In another feature of the present disclosure, the protrusion protrudes radially outward from a first end in the axial direction of the coil. The first end of the coil abuts in the axial direction against a core arm extending radially from an end of a core leg of a core body that penetrates a bobbin. Thus, heat from the coil is transferred from the first end of the coil to the core arm. A protrusion is then formed at the first end. Therefore, the height of the coil can be determined so that the protrusion can reliably abut the first end against the core member.

In another feature of the present disclosure, the protrusion protrudes radially outward from a first end in the axial direction of the coil. The coil has a terminal extending from the protrusion toward a second end opposite the first end.
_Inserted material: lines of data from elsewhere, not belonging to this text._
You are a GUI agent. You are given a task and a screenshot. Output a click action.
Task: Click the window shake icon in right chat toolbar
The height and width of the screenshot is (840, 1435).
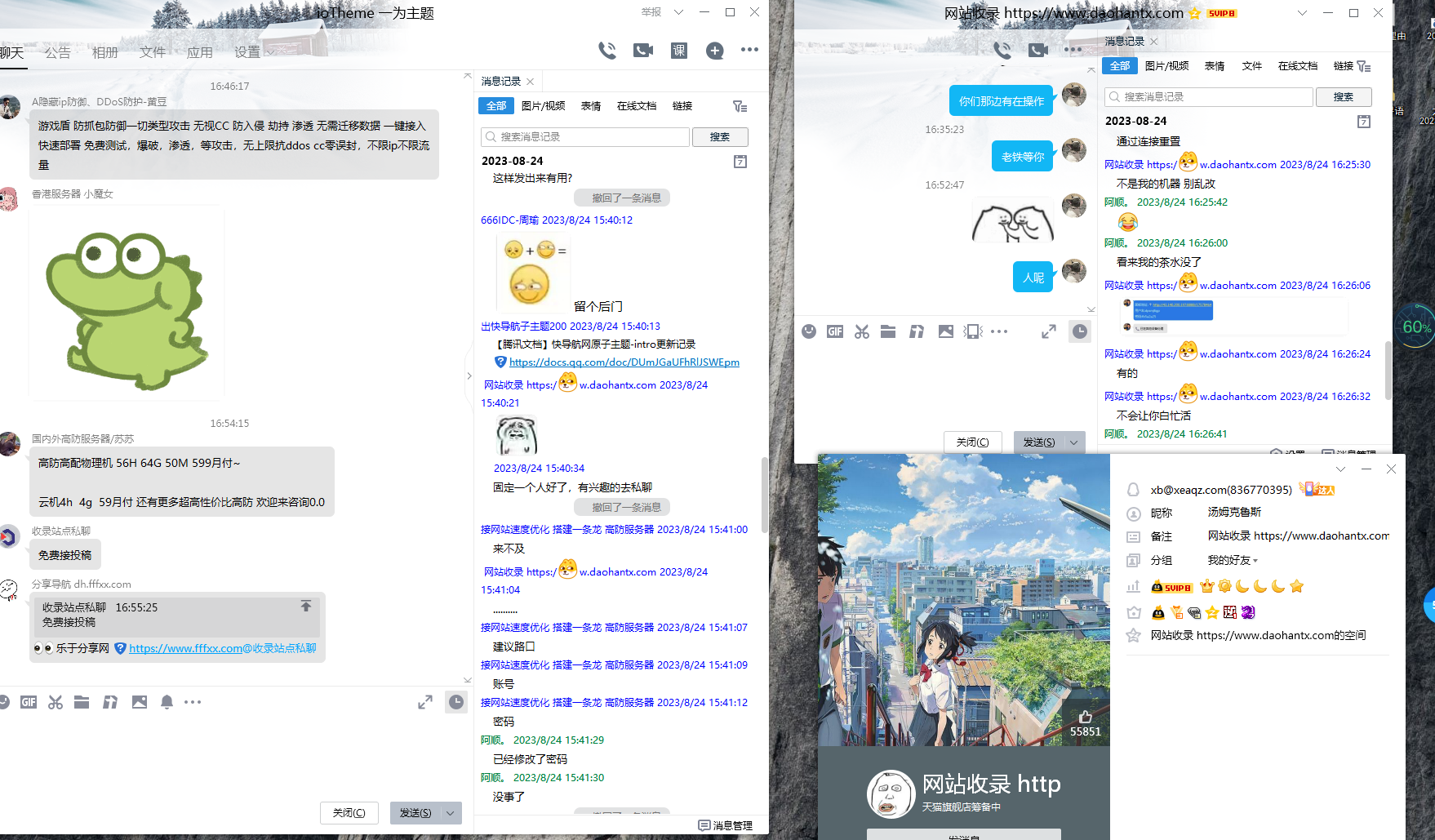tap(972, 331)
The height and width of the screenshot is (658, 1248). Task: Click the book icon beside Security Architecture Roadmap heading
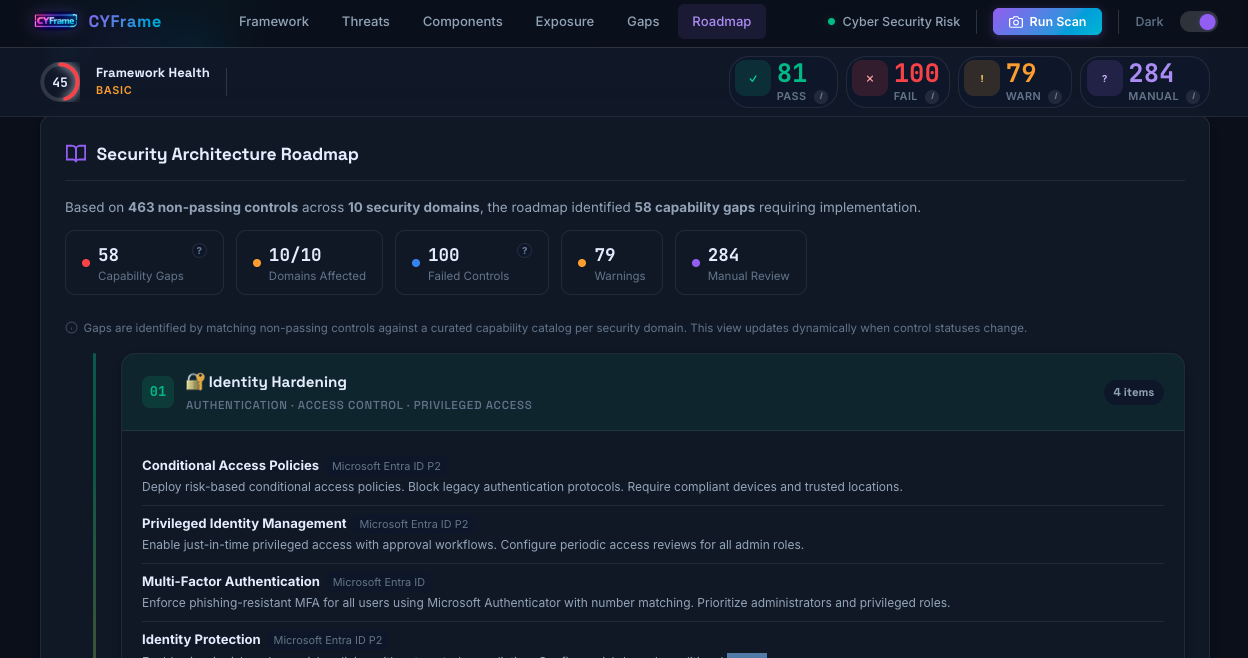75,153
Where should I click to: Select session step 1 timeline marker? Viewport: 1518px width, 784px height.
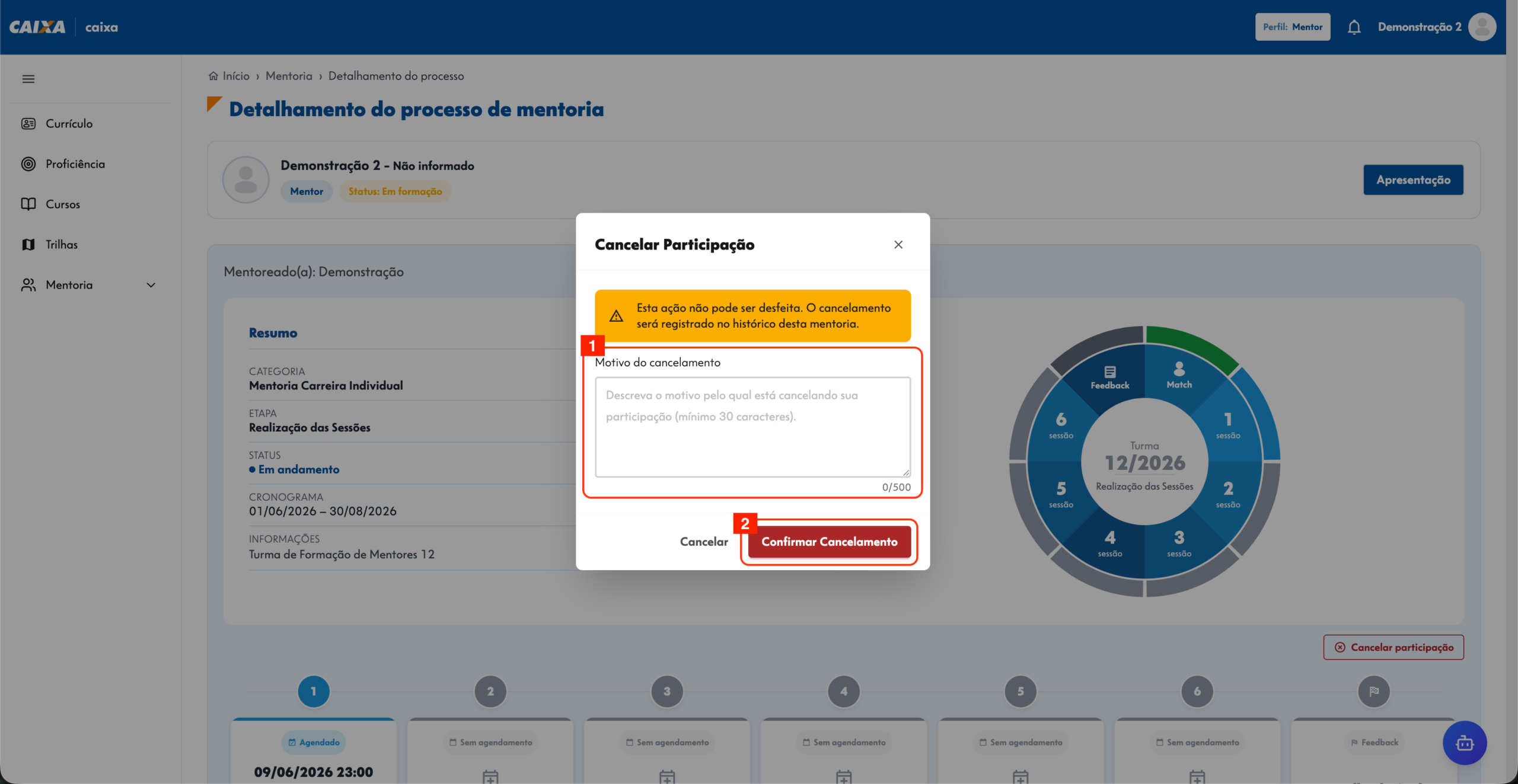tap(314, 691)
Thus, the terminal of the coil extends axially along the coil body outside the coil body by utilizing the protrusion. Therefore, the length of the terminal can be adjusted to be longer or shorter.

In another feature of the present disclosure, the transformer has a second coil extending along the outer periphery of the bobbin. The bobbin has a holding portion that holds the second coil. An installation groove that houses the coil is formed on the inner periphery side of the holding portion of the bobbin. A first opening that allows the inner periphery of the second coil to face the outer periphery of the coil is formed in the bobbin. A second opening that allows the inner periphery of the coil to face the core leg of the core body of the core member inserted into the bobbin is formed in the bobbin. The inner periphery of the second coil and the outer periphery of the coil can be thermally conductive via the filler filled in the first opening. Therefore, heat from the coil is transferred from the inner periphery of the coil to the core leg. Moreover, heat from the coil is also transferred from the outer periphery of the coil to the second coil. As a result, heat generated by the coil is effectively generated.
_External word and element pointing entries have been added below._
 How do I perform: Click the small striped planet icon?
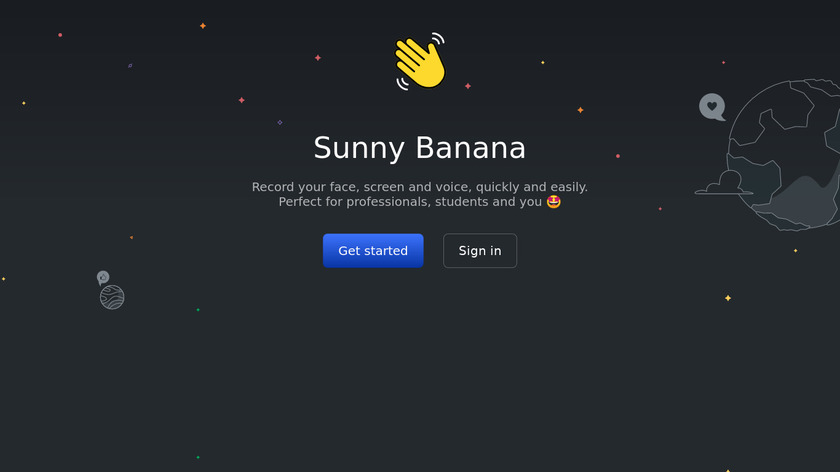(x=112, y=297)
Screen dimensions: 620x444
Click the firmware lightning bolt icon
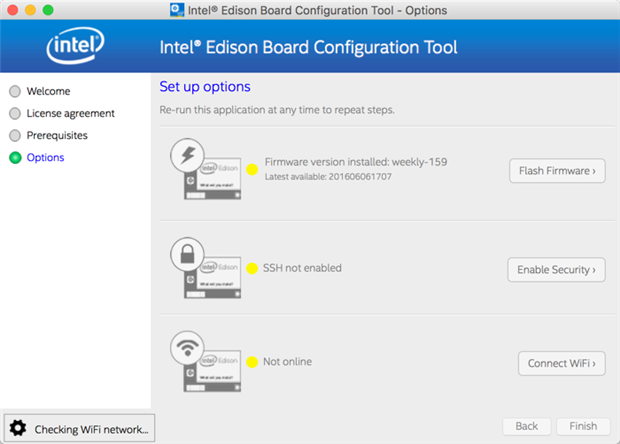pos(188,155)
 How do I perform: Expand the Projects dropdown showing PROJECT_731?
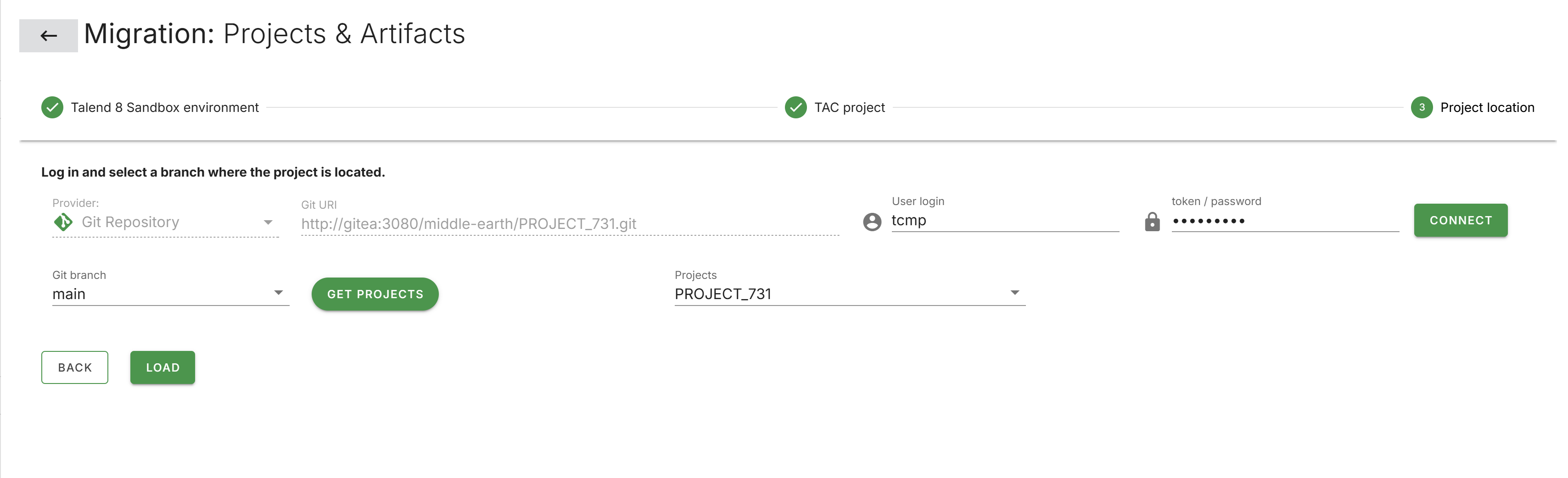click(1015, 293)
FIG. 2 is a top perspective view of the transformer according to the first embodiment. FIG. 2 is an exploded perspective view of the transformer of FIG. 1 . FIG. 3 is a bottom perspective view of the transformer of FIG. 2 . FIG. 3 is a top perspective view of the bobbin and the first coil attached to the bobbin in FIG. 2 . FIG. 5 is a bottom perspective view of FIG. 4 . FIG. 5 is a plan view of FIG. 7 is a cross-sectional view taken along line VII-VII of the transformer shown in FIG. 6 with the core body attached thereto. 8 is a cross-sectional view taken along line VIII-VIII in FIG. 6 with the core body attached to the transformer. FIG. 11 is a top perspective view of a transformer according to a second embodiment. FIG. 10 is a front view of the transformer of FIG. FIG. 5 is a top perspective view of a part corresponding to FIG. 4 in a third embodiment. FIG. 12 is a plan view of FIG. FIG. 13 is a side view of the part corresponding to FIG. 4 in the fourth embodiment, showing an example in which the first coil has three turns. FIG. 13 shows an example in which the first coil has five turns. FIG. 13 shows an example in which the first coil has seven turns.
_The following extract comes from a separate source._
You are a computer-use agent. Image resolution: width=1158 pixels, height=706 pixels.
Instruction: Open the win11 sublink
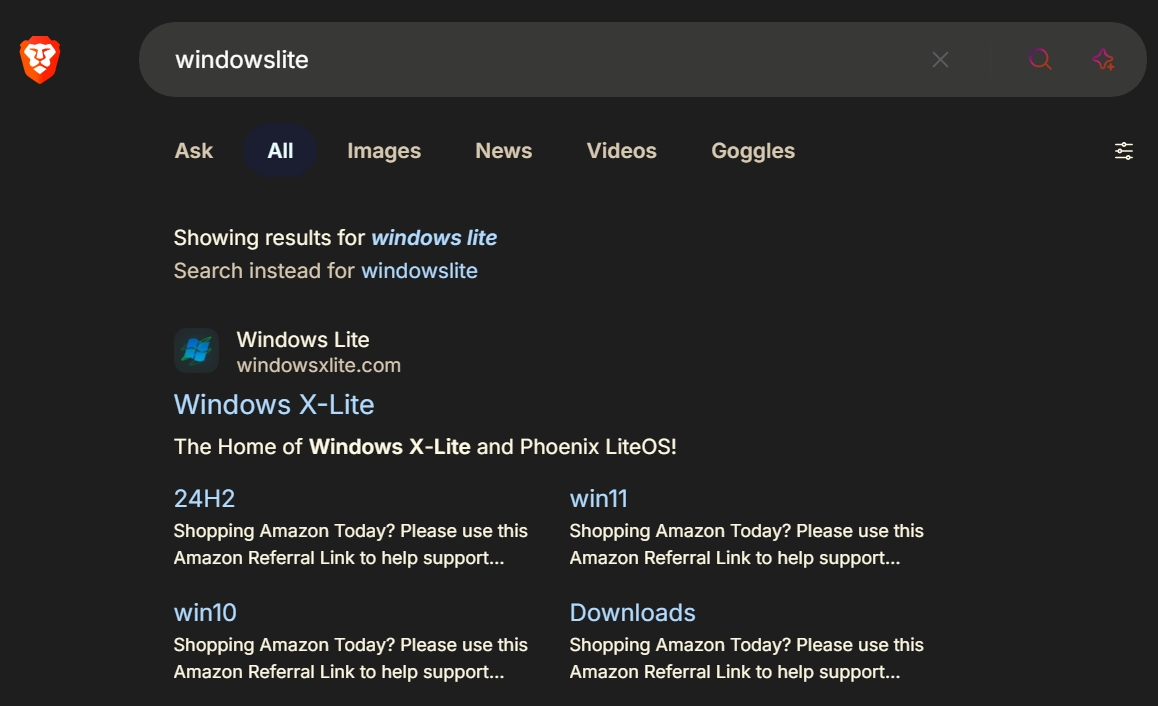pos(598,498)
The first embodiment will be described with reference to Figures 1 to 8. The transformer 1 shown in Figure 1 is, for example, an element mounted inside a DC-DC converter (not shown). As shown in Figures 2 and 3, the transformer 1 includes a bobbin assembly 5 and a core body 9 that is assembled to the bobbin assembly 5 to form a magnetic circuit. The bobbin assembly 5 includes a first coil 3, a second coil 4, and a bobbin 2 that holds the first coil 3 and the second coil 4.

As shown in Figures 2 and 3, the bobbin 2 has a cylindrical bobbin body 10. The bobbin body 10 is a cylindrical resin member having a substantially U-shape, and has a first side portion 13, a second side portion 17, and a third side portion 19.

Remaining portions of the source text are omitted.